Hello Phil,

Thanks for your patch, I will apply it for 11.0.4, some more comments are 
inline.

On 21.05.21 18:26, Phil Stracchino wrote:
Eric,

The following would be my first-cut patch.

The other way to handle restarting/resuming the copy operation when
updating to 11.0.2 would be instead of truncating the file_temp table if
it already exists, create it with its PRIMARY key already in place and
then use INSERT IGNORE instead of a simple INSERT.  This would ensure
that no record is copied twice and allow resuming the copy operation
where it left off.  (There would still be some loss of efficiency in
skipping records already copied, but at least they would not have to be
written to storage a second time.)

Yes, I'm not an expert here, if you have a good script to convert the catalog, 
I'm sure it will be appreciated.

However, there is a non-obvious schema issue that this does not address.
  There are many places where we are currently using TINYBLOB types to
contain data as small as md5 checksums.  This is a common, but bad,
idea.  It is bad because the MySQL MEMORY storage engine, used for
explicit and implicit temporary tables, does not support the BLOB/TEXT
types, and so any temporary table that contains any column of a BLOB or
TEXT type will be forced to disk, with obvious performance impact.

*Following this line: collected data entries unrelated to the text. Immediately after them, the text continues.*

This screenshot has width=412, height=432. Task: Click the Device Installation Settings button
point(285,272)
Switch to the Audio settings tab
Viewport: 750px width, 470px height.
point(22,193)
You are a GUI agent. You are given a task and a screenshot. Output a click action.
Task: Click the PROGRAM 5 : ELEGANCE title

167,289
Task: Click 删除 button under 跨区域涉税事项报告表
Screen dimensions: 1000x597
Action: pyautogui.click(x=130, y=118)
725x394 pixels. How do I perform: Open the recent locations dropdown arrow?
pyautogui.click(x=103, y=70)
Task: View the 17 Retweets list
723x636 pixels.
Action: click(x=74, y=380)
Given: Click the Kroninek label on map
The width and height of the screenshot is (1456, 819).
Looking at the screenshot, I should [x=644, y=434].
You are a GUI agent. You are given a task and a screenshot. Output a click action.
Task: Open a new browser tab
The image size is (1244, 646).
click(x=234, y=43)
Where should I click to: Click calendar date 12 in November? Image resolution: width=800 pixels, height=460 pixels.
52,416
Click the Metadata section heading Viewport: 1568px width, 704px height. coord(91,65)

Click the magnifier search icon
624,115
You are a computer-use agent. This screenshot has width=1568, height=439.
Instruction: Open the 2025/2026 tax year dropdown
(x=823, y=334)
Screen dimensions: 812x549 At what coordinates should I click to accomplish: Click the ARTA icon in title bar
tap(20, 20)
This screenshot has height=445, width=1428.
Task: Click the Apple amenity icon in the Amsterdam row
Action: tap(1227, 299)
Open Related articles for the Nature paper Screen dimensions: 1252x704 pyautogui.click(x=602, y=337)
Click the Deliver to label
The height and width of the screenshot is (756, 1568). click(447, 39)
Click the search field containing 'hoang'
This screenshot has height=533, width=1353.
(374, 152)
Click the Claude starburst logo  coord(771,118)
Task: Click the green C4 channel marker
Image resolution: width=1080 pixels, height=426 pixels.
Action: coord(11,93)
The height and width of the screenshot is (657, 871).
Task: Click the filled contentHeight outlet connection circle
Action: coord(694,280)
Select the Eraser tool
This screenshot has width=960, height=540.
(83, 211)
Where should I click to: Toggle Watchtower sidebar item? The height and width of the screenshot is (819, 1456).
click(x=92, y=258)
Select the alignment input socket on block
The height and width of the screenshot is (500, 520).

This is the kind of explanation I was looking for, thanks.

Clearly there are places where the size of the data is unknown and
potentially large, and there we have little alternative but to use an
appropriate BLOB type.  But where we want to store binary data of a
known and manageable maximum length, we should be using VARBINARY
instead for performance reasons.

I have already in the past converted many of the TINYBLOB columns in my
Bacula catalog schema to VARBINARY with no ill effects.  I now need to
redo a few of them because we just rewrote the File table.  :)

 From my most recent nightly DB backup, these are the columns I currently
have converted to VARBINARY:

minbar:root:/dbdumps/minbar-20210521-04:55:25 # zgrep -i varbinary
bacula*schema.sql.gz
bacula.Client-schema.sql.gz:  `Name` varbinary(64) NOT NULL,

A directive name can be up to 127 bytes, and I'm looking to extend it at 256 or 
even more in a short term.

A VolumeName, MediaType, etc.. have the same possible length.

I also need to re-convert File.MD5 to VARBINARY(32) and, now, change
File.Filename to VARBINARY(255).

What is the maximum possible size of File.LStat?  That is another good
candidate to become a VARBINARY.

At this time, we can store up to a SHA512 in base64, I would suggest to do a 
test.

Thanks for your patch, this is very much appreciated.